Take a look in your closet. What do you see? Most likely skirts, pants, T-shirts and other clothing items you see as everyday-wear. However, they have probably been influenced by many different social movements throughout history. Feminism is a primary example. The shifts in attitude towards women’s rights and accepted behaviors created many of the wardrobe staples that can probably be found in your closet today.
This pattern can be traced as far back as the beginning of the women’s rights movement. The 1850s featured cultural and technological innovations. This included the newly invented bicycle. However, women’s large crinoline skirts took up more surface area than the 19th century had ever seen, forcing them to rely on men to pedal the bikes. The new women’s rights movement advocated for female independence, and pushed for more practical clothing so that women could partake in outdoor activities without male chaperones. This began bloomers, the first women’s pants in the US.
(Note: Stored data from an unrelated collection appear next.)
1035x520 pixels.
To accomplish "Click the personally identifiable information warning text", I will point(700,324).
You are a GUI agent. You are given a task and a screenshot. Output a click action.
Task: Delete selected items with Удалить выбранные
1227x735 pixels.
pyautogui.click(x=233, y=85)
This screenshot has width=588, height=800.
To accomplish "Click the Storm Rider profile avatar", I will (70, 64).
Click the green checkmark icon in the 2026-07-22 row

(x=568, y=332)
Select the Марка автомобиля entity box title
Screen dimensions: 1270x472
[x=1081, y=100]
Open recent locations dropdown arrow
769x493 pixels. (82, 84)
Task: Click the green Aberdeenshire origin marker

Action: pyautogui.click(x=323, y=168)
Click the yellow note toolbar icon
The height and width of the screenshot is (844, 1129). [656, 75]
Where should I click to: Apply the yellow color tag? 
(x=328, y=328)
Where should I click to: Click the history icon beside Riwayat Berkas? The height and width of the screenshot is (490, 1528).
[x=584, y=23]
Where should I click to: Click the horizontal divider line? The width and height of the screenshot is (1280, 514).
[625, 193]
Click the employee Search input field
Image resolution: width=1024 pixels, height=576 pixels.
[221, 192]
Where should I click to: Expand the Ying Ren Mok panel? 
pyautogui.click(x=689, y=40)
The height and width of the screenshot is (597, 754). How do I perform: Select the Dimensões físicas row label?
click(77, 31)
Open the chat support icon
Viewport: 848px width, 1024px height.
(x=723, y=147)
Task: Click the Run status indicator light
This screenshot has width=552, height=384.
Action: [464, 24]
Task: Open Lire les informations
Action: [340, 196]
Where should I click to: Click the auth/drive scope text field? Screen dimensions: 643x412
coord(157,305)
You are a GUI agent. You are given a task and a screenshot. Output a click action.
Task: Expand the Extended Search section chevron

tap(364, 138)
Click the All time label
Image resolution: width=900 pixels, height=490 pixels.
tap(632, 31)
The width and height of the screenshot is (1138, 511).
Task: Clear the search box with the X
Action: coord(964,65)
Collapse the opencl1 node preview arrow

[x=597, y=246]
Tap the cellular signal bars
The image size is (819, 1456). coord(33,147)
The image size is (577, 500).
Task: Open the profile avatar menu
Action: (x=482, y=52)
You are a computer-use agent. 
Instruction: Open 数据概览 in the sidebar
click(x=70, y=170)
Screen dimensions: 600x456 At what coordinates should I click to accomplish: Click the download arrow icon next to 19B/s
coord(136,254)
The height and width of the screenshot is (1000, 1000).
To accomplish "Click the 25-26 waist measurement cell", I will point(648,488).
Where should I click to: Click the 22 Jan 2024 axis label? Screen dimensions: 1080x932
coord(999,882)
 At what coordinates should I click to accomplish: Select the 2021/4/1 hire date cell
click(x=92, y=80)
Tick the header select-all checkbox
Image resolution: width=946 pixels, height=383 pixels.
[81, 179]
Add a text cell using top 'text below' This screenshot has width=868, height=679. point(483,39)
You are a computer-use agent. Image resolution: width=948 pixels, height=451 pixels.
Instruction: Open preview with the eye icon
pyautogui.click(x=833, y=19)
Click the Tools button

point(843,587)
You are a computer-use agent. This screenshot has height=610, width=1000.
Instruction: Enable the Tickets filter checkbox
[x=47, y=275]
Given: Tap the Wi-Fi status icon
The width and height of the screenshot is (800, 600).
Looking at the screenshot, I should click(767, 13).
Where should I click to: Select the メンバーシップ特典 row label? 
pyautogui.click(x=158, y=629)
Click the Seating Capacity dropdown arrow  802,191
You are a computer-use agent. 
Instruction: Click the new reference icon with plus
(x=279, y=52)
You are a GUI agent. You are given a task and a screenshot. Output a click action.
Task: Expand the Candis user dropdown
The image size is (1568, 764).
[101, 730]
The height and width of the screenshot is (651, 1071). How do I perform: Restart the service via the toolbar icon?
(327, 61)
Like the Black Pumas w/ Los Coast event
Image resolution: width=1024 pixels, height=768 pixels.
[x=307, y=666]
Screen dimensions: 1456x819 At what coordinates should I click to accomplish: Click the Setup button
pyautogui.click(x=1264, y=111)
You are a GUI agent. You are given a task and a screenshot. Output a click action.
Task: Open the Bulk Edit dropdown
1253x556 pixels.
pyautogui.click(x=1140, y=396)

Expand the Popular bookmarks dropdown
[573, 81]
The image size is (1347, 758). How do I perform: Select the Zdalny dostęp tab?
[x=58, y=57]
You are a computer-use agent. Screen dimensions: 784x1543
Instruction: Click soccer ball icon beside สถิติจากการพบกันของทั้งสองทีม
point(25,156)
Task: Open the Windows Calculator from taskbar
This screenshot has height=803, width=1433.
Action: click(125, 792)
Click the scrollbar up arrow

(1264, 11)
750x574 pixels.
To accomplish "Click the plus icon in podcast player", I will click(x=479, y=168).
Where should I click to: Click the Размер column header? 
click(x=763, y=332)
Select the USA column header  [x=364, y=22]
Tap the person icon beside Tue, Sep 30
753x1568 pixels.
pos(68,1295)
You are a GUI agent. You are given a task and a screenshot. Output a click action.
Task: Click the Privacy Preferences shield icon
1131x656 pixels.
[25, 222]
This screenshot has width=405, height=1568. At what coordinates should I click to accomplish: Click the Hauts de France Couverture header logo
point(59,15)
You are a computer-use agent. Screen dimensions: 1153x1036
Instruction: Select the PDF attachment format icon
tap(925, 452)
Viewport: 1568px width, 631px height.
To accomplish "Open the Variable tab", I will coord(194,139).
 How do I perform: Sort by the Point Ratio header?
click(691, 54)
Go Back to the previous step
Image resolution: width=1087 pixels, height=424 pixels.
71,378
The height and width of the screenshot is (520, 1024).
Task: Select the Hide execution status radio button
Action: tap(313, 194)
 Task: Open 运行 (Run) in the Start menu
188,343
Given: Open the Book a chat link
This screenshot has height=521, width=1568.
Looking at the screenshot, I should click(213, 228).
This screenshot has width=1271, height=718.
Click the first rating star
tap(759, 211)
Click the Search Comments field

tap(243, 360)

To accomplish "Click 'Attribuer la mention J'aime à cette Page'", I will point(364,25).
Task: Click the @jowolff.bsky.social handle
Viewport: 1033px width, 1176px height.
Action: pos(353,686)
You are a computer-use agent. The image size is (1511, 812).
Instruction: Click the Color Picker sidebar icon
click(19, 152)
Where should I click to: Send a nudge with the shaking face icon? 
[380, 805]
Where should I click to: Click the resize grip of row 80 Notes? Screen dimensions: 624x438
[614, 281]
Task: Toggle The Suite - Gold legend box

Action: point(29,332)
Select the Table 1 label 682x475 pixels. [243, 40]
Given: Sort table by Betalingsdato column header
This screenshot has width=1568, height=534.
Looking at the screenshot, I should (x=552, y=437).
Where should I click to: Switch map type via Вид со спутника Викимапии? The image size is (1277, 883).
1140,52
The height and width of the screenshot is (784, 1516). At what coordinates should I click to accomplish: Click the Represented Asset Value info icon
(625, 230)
The look was pioneered by women’s rights activist Amelia Smith Miller, who took inspiration from Turkish pantaloons and paired them with shorter skirts. She named them after Amelia Bloomer, an editor who advocated for practicality. The look was unpopular with the general public, who thought bloomers were too masculine. However, it was loved among suffragists such as Elizabeth Cady Stanton and Susan B. Anthony.
Not long after, some activists began to see bloomers as a distraction from the movement’s main goals, however they were worn by others until the 1920s.
With WWII calling men to the armed forces in the 1940s, industries needed people to replace their workers. It was seen as women’s civic duty to fill these roles and keep the economy running. Women poured into the many factories, doing physically exerting jobs that could not be done in skirts, so they moved to pants.
Trouser-dawning women were featured in famous propaganda symbols like Rosie the Riveter. Pants soon became a symbol of patriotism and equality. So, when the war ended women kept their pants while advocating to keep their jobs, and they made their way into post-war fashion.
Twenty years later came the 1960s, and its countless social and cultural movements. The 60’s marked the beginning of second wave feminism, which in response to the Vietnam War, Civil rights movement and gay rights movement, focused on equality and sexual liberation. Women did not want to be pressured into ultra modest looks. Then came British fashion designer Dame Barbara Mary Quant with the invention of the miniskirt.
The skirt with its hem above the knee, was created to be both fashionable and wearable for physical activity. The skirt quickly became a global sensation, making its way into magazines, stores and young women’s closets. However, the skirts were not only an aesthetic success, but became a groundbreaking feminist symbol.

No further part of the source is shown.